Many OEMs now ship equipment with remote support, telemetry collection, or predictive maintenance features built in. These functions often rely on internet-based communication to share data across geographies, whether to the vendor’s environment or your internal systems. In practice, these are cloud-adjacent capabilities, and they come with the same considerations around connectivity, control, and risk.

Certain vendors have machines and devices configured to allow for the ability to monitor telemetry data from specific machines or sets of machines across large geographical locations. This configuration can enable remote support, predictive maintenance windows, and other optimization opportunities. This, too, is similar to the visibility offered by some cloud services.

Industrial systems are becoming increasingly connected, and the internet is often the default means of connectivity. Pretending the cloud is not part of your environment will not make it go away, and ignoring it will not make it safer.
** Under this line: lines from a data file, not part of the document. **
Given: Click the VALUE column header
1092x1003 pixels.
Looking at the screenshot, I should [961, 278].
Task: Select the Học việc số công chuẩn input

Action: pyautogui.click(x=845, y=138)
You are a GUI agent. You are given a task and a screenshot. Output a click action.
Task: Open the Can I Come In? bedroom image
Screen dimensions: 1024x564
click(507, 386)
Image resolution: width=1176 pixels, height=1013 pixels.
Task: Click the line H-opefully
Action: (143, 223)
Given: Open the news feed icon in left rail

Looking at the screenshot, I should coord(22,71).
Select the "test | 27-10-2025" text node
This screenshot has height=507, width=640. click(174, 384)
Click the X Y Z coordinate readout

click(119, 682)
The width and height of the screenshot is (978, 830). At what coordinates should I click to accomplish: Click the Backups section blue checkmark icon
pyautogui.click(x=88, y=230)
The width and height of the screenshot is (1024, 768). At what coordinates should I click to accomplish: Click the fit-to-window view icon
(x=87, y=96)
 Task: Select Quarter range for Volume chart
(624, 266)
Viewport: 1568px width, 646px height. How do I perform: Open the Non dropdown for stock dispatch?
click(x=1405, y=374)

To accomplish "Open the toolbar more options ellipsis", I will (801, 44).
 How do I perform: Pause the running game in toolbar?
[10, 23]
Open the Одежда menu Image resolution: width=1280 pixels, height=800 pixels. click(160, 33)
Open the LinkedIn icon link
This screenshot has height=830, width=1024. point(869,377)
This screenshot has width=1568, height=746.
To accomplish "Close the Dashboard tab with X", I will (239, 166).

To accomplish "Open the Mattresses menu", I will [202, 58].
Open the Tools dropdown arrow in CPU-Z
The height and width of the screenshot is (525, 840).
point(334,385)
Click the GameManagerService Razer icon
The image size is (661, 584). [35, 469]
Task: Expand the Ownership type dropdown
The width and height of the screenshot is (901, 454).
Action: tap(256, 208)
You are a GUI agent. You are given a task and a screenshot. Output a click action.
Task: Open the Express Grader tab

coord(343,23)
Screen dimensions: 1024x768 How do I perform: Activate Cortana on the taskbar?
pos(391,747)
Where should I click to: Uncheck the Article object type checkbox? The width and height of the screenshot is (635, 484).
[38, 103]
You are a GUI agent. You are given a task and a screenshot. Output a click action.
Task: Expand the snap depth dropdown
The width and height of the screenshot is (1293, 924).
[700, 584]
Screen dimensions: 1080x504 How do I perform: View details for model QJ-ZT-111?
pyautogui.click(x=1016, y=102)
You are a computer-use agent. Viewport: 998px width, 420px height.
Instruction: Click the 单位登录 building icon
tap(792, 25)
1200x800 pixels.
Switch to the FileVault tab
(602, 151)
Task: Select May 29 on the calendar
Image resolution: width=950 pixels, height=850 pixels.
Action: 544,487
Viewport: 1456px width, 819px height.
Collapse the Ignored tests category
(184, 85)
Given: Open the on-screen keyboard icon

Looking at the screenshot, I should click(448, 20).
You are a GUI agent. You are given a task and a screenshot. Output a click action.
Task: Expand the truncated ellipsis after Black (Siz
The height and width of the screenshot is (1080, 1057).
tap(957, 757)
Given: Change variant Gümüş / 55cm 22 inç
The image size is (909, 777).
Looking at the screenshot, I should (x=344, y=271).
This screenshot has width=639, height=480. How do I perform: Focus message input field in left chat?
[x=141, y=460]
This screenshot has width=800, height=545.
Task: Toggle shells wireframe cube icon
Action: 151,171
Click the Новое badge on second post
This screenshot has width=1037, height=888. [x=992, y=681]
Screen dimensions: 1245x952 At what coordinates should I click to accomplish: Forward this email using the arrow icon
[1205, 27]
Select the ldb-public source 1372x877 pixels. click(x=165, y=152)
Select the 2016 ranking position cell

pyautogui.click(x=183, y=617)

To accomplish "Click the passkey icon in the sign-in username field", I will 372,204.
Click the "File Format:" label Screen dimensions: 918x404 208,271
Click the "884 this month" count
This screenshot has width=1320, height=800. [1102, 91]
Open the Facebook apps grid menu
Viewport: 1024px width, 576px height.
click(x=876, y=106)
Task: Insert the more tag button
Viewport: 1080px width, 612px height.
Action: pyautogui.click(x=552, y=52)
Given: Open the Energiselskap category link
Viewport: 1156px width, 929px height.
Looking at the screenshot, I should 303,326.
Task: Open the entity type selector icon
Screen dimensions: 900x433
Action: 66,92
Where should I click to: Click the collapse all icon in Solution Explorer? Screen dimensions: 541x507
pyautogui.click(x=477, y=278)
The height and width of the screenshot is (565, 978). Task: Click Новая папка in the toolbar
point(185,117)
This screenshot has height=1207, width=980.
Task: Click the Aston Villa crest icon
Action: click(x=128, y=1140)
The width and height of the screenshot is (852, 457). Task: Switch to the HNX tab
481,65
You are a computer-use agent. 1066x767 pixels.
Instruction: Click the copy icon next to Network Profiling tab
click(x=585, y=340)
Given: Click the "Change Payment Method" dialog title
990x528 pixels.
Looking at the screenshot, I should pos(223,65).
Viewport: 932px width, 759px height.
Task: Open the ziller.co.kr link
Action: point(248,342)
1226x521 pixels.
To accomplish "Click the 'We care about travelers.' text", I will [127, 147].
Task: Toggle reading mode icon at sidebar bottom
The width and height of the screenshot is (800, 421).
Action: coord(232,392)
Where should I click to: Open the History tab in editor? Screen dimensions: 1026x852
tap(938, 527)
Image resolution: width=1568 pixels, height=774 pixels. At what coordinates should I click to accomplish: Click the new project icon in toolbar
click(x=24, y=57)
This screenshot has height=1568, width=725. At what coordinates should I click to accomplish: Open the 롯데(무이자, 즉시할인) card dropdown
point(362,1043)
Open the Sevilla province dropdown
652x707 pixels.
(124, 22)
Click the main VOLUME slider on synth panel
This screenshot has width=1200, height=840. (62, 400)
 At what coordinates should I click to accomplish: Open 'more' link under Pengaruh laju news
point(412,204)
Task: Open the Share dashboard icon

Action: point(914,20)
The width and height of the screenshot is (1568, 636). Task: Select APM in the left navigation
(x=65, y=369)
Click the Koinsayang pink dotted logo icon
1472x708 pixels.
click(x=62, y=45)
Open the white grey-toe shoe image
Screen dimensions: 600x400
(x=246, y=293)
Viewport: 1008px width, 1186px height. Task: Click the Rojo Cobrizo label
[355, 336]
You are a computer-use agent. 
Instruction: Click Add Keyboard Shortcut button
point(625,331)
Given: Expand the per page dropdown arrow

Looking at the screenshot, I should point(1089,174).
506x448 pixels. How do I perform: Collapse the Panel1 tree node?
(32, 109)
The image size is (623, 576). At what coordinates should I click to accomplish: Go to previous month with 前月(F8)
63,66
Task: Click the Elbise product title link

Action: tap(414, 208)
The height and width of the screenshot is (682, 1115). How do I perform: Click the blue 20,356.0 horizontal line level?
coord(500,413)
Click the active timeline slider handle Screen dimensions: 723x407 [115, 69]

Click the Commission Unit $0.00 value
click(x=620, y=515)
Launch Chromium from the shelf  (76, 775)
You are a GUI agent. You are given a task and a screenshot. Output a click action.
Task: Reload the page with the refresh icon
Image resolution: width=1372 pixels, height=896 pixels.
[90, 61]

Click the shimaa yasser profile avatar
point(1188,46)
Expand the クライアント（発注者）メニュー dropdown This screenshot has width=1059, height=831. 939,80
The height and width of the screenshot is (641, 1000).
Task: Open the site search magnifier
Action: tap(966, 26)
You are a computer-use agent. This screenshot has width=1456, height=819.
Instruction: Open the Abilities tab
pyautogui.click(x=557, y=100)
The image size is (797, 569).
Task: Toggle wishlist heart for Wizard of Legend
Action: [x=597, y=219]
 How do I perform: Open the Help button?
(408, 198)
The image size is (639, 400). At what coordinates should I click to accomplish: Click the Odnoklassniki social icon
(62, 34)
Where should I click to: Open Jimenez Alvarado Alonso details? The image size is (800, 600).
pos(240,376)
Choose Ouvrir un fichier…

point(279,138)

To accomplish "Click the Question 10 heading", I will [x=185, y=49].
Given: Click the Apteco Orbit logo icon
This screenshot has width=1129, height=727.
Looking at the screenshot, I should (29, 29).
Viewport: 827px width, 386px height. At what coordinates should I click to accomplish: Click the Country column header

So what can you do? Instead of writing off the cloud entirely, the more innovative approach is to understand where and how it is being used, then define the controls needed to keep it secure. Any connection that allows operational data to leave the environment or enables remote access should be tracked, monitored, and governed by policy. This includes vendor support tunnels, telemetry relays, and remote dashboards.

Cloud can bring value. But in OT, value should never come at the cost of safety or reliability. With the right safeguards in place, cloud capabilities can enhance resilience and efficiency, without compromising the integrity of your operations.